8.3.12

Tardes de domingo

Cada año, cuando el aislamiento del frío se despereza y se barruntan asomos de primavera, las tardes de los domingos alcanzan su estatuto natural, la hegemonía del tiempo hueco. La sugestión del crepúsculo se eterniza desde primeras horas, con una luz estéril y extendida, como una foto fija del edén, exhibiendo el anuncio de un ocio extenso que se expande en la atmósfera: el hastío. Pandillas de adolescentes se aburren por los rincones asimétricos del diseño urbanístico y, desde la inercia, conjuran el cultivo de la sumisión genética con ensayos veniales de rebeldía sinvergüenza. Llega la turba gentil del día de campo y sol, bajan rojos y desaliñados de los coches, ahítos de holganza, mientras la radio desgrana, como un rosario infame, las voces variantes y exhaustivas del carrusel. Ciertamente, las tardes de los domingos son la imagen legítima del paraíso y la evidencia más clara de su inutilidad. Porque el hombre no ha nacido para habitar paraíso alguno, ni terrenal ni celestial, incapaz de representar las venturas de una gloria eterna, ha imaginado mandamientos contra los que sublevarse y alegorías de manzanas con que transgredir la prohibición original. Reduce el hombre, pues, apenas, con desolación, los contornos del edén o la frontera a liberación laboral: tarde de domingo interminable.
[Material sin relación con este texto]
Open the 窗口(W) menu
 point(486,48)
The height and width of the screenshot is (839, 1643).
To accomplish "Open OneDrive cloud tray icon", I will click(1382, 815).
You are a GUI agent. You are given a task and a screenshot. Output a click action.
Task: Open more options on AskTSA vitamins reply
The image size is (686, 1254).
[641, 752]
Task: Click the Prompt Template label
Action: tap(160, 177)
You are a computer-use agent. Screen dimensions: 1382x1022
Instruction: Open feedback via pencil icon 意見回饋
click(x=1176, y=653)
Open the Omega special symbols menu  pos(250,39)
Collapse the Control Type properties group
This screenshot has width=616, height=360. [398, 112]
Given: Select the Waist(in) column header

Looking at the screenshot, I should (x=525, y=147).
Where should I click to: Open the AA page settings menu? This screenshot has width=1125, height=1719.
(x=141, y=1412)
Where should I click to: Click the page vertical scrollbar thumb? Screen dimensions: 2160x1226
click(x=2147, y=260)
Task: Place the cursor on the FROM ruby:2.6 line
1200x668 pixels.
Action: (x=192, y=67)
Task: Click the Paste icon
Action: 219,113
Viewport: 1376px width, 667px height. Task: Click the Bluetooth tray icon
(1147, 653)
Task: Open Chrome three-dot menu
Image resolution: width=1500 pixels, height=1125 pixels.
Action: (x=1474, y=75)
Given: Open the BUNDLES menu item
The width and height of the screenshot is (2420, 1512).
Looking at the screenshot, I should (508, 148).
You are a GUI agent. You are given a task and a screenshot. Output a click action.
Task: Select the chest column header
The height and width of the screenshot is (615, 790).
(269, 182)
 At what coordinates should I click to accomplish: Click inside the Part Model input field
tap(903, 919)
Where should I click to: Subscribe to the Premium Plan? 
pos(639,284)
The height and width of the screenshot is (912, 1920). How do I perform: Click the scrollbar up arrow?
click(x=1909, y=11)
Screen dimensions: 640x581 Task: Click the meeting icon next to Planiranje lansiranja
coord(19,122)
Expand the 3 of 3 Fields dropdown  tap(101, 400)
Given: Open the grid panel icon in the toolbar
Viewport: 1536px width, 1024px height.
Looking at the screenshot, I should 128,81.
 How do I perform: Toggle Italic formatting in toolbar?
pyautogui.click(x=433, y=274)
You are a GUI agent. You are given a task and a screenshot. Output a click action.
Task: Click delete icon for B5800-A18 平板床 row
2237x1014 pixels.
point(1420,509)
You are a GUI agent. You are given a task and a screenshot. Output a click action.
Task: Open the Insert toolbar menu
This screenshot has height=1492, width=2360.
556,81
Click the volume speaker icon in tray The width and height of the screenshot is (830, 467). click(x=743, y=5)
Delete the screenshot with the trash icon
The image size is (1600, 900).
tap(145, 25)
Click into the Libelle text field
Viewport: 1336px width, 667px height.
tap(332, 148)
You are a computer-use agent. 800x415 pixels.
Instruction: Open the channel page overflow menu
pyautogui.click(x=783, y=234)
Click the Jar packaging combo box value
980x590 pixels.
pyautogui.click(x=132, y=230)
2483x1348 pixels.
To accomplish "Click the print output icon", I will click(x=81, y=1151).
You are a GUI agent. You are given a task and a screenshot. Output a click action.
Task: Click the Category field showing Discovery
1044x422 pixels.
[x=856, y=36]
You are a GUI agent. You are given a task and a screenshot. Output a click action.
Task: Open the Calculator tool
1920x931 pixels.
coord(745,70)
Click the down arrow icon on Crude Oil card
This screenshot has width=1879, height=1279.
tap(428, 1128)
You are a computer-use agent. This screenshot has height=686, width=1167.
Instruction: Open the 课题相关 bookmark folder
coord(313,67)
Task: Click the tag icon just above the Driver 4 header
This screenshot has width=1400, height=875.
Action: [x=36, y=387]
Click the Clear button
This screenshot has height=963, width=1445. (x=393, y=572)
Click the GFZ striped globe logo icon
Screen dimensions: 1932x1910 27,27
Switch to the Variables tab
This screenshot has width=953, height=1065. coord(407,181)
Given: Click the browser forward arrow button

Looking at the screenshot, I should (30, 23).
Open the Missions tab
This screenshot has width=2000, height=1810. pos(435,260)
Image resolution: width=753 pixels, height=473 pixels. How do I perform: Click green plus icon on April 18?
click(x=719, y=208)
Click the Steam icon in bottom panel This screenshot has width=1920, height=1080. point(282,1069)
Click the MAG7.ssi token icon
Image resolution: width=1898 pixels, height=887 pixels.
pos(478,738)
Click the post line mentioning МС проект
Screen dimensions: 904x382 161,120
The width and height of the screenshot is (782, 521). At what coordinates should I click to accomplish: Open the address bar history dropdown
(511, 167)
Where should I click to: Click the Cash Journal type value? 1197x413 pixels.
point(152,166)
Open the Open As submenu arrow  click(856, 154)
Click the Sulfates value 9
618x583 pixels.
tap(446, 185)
Aunque las magnitudes son incomparables, los destinos del espíritu esgrimen la multiplicación de una hipérbole, la elevación a potencia infinita del breve periodo de tiempo que se concibe y se vive como una pausa, un tránsito del infierno al infierno, que sí es tiempo continuo y tiempo humano, el tiempo permanente de la desidia y el dolor.